Most of the hostages were women, children or elderly.
Edward said he believed the abduction was linked to the jihadists' recent loss of ground in the face of US-led air raids against IS that began in Syria in September.
"They took the hostages to use them as human shields," he told AFP.
The jihadists, who are battling Kurdish fighters on the ground, may try to exchange the Assyrians for IS prisoners, said Edward.
Their aim was to take the Assyrian Christian village of Tal Tamer, near a bridge that links Syria to Iraq, he said.
According to the Syrian Observatory for Human Rights, Kurdish fighters recaptured three Assyrian villages and a nearby Arab village Wednesday.
"The (Kurdish) People's Protection Units (YPG) have reclaimed Tal Shamiran, Tal Masri, Tal Hermel and Ghbeish," said Observatory director Rami Abdel Rahman.
But fighting continues in the area, he added.
- 'Brutal and inhumane' -
In Tal Shamiran, the jihadists burned down part of a church.
And in the Arab village of Ghbeish, IS decapitated four men, and burned down houses and a school. They accused the villagers of "collaborating" with the Kurdish fighters.
IS, which also holds swathes of Iraqi territory, last year declared an Islamic "caliphate" in areas under its control and has committed widespread atrocities.
The Assyrians, from one of the world's oldest Christian communities, have been under increasing threat since IS captured large parts of Syria.
Last week, the IS branch in Libya released a video showing the gruesome beheading of 21 Coptic Christians, mostly Egyptians.

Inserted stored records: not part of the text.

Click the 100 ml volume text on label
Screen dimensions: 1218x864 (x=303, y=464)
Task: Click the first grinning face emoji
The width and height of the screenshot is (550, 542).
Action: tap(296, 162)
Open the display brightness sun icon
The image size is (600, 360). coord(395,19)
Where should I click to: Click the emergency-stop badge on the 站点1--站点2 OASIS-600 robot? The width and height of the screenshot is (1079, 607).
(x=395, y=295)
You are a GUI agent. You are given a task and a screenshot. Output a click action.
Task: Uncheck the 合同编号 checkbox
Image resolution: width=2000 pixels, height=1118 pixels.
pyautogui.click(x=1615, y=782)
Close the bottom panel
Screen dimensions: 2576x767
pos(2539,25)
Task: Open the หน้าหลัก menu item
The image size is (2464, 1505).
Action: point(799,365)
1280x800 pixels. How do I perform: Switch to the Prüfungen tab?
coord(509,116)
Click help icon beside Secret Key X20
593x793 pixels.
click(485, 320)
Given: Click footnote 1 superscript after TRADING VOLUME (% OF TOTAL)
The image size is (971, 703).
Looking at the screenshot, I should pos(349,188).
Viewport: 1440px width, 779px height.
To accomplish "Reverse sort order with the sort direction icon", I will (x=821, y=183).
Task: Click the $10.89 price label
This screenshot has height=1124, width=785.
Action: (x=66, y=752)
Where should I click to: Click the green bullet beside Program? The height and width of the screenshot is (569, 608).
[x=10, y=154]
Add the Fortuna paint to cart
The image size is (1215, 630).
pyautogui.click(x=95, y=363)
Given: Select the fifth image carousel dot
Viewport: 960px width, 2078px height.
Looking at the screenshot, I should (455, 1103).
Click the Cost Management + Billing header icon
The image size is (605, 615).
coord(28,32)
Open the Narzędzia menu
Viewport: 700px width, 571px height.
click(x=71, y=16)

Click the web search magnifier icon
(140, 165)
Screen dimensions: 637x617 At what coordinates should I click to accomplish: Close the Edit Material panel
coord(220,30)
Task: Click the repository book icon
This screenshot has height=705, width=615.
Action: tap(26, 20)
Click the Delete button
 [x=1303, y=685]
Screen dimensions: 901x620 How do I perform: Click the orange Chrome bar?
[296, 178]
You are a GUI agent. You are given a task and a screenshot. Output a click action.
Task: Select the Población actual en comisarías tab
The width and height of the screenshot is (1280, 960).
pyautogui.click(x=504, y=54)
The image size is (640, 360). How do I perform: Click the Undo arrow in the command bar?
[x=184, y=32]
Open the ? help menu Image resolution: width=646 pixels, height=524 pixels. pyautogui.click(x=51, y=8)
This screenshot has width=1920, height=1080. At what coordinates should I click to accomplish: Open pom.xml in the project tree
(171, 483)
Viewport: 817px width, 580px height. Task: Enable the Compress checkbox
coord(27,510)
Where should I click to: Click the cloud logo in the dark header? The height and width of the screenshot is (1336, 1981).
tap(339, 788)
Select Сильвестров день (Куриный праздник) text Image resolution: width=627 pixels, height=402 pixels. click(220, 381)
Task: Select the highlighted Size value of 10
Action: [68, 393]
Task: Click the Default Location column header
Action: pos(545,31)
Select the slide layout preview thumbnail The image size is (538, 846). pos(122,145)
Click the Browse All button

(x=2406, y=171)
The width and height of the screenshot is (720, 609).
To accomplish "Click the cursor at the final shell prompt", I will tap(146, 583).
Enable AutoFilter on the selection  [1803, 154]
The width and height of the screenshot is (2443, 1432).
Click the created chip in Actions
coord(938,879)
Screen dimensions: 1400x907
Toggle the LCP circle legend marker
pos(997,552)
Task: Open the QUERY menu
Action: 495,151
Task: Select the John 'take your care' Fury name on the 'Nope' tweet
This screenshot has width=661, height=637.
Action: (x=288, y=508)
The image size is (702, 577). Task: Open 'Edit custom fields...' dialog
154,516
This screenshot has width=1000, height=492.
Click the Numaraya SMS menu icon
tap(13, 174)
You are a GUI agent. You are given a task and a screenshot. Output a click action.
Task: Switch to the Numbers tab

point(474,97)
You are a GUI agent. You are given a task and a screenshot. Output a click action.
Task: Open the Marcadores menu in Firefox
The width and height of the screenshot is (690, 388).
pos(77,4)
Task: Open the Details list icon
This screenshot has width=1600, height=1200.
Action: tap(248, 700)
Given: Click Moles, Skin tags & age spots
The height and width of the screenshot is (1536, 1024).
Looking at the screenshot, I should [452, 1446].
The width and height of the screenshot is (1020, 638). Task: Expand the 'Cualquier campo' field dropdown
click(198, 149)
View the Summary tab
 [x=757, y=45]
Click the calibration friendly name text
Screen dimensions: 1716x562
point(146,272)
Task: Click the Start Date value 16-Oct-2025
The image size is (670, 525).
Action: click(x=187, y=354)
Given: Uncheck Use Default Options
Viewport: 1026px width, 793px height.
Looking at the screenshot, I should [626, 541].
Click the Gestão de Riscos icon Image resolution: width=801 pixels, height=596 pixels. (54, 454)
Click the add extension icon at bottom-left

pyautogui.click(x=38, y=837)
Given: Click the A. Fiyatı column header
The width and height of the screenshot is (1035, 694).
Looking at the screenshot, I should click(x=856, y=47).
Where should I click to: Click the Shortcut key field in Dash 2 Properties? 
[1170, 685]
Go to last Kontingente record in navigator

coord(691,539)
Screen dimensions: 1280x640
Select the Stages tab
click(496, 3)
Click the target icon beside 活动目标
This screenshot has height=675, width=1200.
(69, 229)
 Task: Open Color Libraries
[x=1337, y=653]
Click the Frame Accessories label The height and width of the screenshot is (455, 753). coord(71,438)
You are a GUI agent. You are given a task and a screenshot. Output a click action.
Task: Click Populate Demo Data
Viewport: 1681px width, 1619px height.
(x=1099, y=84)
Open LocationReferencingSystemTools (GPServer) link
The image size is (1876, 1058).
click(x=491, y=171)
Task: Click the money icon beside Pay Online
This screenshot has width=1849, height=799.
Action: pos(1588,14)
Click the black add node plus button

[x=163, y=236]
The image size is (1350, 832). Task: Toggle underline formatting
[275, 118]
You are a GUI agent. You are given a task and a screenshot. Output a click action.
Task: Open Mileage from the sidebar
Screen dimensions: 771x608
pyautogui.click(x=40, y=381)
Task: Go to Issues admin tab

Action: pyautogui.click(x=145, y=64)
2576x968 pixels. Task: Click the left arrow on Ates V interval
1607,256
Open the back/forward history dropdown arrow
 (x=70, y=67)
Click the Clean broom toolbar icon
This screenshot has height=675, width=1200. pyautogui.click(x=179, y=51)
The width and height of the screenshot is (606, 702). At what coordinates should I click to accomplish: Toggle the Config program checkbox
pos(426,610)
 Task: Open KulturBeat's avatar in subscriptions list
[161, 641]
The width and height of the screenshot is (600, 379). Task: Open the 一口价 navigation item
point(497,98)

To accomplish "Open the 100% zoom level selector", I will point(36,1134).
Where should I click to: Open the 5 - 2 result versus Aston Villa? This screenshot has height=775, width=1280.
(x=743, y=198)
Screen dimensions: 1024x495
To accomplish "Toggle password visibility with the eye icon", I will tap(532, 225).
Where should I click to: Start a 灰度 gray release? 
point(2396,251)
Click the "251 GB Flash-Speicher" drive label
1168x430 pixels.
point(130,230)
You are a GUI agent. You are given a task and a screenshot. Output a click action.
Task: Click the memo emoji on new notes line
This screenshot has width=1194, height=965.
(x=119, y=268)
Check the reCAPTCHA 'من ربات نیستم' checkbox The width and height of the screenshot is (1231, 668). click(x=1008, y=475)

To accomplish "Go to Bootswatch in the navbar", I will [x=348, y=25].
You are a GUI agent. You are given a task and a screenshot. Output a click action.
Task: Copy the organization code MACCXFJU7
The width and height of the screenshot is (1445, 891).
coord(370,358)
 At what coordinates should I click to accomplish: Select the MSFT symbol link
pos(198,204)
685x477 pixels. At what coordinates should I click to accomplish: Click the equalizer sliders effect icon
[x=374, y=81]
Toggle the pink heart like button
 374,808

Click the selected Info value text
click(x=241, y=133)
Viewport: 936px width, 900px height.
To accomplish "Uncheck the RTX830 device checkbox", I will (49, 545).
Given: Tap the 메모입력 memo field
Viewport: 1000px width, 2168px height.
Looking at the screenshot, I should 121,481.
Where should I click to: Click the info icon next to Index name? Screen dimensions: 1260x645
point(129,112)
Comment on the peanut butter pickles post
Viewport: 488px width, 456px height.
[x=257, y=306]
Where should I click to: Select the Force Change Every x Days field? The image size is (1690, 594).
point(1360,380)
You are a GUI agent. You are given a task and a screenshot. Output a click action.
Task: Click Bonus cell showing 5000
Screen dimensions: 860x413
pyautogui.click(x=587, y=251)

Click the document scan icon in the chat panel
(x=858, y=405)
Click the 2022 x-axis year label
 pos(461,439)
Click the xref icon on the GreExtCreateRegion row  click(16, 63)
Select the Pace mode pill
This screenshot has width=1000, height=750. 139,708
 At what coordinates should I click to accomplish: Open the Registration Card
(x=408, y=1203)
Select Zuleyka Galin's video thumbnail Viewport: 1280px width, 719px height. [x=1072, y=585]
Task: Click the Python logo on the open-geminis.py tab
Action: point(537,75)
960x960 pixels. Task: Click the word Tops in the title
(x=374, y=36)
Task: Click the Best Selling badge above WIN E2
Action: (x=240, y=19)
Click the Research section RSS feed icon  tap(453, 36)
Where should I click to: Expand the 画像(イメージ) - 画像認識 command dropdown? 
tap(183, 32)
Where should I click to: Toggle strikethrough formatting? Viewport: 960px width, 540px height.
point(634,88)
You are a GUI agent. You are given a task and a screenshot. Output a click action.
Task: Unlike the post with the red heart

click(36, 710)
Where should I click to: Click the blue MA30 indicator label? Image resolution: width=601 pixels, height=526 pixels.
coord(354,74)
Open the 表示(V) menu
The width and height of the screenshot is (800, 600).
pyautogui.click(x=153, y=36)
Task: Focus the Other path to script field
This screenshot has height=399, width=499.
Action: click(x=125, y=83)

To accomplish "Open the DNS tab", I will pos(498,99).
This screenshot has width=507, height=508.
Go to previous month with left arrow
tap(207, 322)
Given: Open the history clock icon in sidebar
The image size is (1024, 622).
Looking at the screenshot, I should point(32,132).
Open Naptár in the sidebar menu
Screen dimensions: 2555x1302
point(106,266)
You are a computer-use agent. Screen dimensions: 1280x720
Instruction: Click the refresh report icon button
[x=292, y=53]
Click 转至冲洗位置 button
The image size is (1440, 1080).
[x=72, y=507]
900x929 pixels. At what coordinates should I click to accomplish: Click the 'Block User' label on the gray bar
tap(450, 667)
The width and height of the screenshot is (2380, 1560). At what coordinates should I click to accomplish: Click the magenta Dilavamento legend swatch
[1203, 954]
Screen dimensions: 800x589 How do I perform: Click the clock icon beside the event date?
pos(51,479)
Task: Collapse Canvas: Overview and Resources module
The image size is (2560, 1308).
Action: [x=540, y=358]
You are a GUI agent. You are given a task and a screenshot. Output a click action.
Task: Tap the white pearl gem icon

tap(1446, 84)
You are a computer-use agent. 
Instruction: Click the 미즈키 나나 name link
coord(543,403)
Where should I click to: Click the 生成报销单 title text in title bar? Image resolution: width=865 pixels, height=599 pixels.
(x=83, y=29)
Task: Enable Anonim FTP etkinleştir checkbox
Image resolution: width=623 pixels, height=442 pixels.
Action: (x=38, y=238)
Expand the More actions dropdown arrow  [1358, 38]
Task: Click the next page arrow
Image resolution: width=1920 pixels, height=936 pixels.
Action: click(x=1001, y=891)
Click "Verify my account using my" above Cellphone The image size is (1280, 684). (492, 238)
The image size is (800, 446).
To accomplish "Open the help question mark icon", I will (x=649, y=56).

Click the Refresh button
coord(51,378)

Edward, a native of an area of Hasakeh province home to 35 Assyrian villages, said the jihadists broke into houses at night as people slept.
The hostages were then taken to Shaddadi, an IS provincial stronghold.
The jihadists had been intimidating the villagers for weeks, he said, including threatening to remove crosses from their churches.
"People were expecting an attack, but they thought that either the Syrian army, which is just 30 kilometres (18 miles) from there, or the Kurds or the (US-led) coalition's strikes would protect them," Edward said.
The United States condemned the abductions.
"ISIL's latest targeting of a religious minority is only further testament to its brutal and inhumane treatment of all those who disagree with its divisive goals and toxic beliefs," State Department spokeswoman Jen Psaki said, using another acronym for IS.
"To bring an end to these daily horrors, we remain committed to leading the international coalition to degrade and defeat ISIL."
Meanwhile, the Syrian Catholic archbishop of Hasakeh-Nisibi accused Turkey of allowing jihadists responsible for the persecution of Syrian Christians to cross its border unchecked, while preventing Christians from fleeing.
"In the north, Turkey allows through lorries, Daesh (IS) fighters, oil stolen from Syria, wheat and cotton: all of these can cross the border but nobody (from the Christian community) can pass over," Jacques Behnan Hindo said.
There were 30,000 Assyrians in Syria before the country's civil war erupted in 2011. At that point Syria had an estimated Christian population of about 1.2 million.
In other developments, an Australian who had travelled to Syria to join the Kurds has been killed in Hasakeh, the first Westerner to die fighting in their ranks, the Observatory’s Abdel Rahman said.
And three New York residents have been arrested for plotting to join jihadists in Syria and two threatened to carry out attacks within the United States, officials said.